Open Access小鼠卵母细胞中母源基因 Ooep 可能参与同源重组介导的DNA双链损伤修复过程
Author(s) -
Dajian He,
Lin Wang,
Zhi-Bi Zhang,
Kun Guo,
Jingzheng Li,
Xiaorong He,
Qinghua Cui,
Ping Zheng
Publication year - 2018
Publication title -
zoological research
Language(s) - English
Resource type - Journals
SCImago Journal Rank - 0.933
H-Index - 19
ISSN - 2095-8137
DOI - 10.24272/j.issn.2095-8137.2018.067
Subject(s) - rad51 , biology , dna repair , microbiology and biotechnology , oocyte , genome instability , homologous recombination , dna damage , dna , meiosis , gene , genetics , embryo
DNA damage in oocytes can cause infertility and birth defects. DNA double-strand breaks (DSBs) are highly deleterious and can substantially impair genome integrity.
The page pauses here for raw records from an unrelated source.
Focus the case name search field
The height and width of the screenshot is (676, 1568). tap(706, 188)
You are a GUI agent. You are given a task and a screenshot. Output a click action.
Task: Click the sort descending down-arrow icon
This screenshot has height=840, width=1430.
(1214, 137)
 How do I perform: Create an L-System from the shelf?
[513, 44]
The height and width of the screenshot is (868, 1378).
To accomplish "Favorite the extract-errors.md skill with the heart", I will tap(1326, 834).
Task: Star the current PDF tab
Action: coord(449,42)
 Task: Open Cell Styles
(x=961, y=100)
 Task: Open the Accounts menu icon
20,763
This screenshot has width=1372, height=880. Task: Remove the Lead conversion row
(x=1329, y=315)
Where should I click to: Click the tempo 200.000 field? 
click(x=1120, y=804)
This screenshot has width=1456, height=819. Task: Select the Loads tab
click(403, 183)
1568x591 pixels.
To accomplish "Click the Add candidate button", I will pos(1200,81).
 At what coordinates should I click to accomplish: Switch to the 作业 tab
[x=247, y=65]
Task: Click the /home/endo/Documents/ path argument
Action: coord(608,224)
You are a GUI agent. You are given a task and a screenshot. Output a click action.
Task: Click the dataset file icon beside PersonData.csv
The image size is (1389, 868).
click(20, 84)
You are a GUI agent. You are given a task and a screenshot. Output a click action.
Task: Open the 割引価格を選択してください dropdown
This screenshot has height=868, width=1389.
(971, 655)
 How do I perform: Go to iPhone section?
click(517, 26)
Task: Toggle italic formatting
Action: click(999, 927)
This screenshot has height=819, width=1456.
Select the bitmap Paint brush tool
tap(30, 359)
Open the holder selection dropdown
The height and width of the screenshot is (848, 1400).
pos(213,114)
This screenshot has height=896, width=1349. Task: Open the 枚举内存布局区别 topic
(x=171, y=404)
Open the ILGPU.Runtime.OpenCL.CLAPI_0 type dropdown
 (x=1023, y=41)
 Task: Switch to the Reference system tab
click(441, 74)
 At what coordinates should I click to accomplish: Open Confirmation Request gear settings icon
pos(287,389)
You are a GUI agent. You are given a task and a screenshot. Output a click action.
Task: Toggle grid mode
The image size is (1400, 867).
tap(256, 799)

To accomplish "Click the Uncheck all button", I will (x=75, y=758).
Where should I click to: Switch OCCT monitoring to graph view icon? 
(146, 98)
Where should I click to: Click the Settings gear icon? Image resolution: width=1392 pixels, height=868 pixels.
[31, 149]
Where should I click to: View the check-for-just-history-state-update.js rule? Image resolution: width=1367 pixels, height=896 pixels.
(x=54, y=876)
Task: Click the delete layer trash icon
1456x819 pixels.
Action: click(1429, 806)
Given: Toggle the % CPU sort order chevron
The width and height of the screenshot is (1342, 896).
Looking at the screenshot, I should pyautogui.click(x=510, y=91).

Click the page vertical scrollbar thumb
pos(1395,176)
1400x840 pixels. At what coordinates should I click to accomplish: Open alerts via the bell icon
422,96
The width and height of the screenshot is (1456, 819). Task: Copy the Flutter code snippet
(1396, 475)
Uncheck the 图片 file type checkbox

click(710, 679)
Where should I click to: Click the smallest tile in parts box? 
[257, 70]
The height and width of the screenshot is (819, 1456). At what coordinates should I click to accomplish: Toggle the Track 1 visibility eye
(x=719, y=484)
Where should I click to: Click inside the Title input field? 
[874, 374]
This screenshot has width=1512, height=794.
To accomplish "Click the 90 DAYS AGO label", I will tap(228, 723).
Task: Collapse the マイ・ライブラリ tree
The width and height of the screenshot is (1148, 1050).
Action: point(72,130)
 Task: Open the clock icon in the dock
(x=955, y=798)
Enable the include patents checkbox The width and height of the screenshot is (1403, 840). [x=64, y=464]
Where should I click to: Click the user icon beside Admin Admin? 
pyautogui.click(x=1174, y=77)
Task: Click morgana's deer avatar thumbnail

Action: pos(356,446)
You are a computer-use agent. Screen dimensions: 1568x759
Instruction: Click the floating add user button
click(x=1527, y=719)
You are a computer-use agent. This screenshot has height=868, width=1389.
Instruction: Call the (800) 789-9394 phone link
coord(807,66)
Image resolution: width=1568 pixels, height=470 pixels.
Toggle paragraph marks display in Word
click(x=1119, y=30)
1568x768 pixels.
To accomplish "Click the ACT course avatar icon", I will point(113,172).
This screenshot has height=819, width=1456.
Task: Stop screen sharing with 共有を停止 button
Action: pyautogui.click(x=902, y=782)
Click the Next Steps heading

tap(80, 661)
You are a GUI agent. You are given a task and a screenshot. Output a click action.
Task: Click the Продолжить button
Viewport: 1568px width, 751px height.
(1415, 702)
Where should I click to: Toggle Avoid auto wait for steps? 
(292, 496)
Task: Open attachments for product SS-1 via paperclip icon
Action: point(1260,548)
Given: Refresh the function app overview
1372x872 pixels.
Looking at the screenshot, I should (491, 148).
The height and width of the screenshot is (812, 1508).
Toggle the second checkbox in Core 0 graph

Homologous recombination (HR)-mediated DNA DSB repair plays dominant roles in safeguarding oocyte quantity and quality. However, little is known regarding the key players of the HR repair pathway in oocytes. Here, we identified oocyte-specific gene Ooep as a novel key component of the HR repair pathway in mouse oocytes. OOEP was required for efficient ataxia telangiectasia mutated (ATM) kinase activation and Rad51 recombinase(RAD51)focal accumulation at DNA DSBs. Ooep null oocytes were defective in DNA DSB repair and prone to apoptosis upon exogenous DNA damage insults. Moreover, Ooep null oocytes exhibited delayed meiotic maturation. Therefore, OOEP played roles in preserving oocyte quantity and quality by maintaining genome stability. Ooep expression decreased with the advance of maternal age, suggesting its involvement in maternal aging.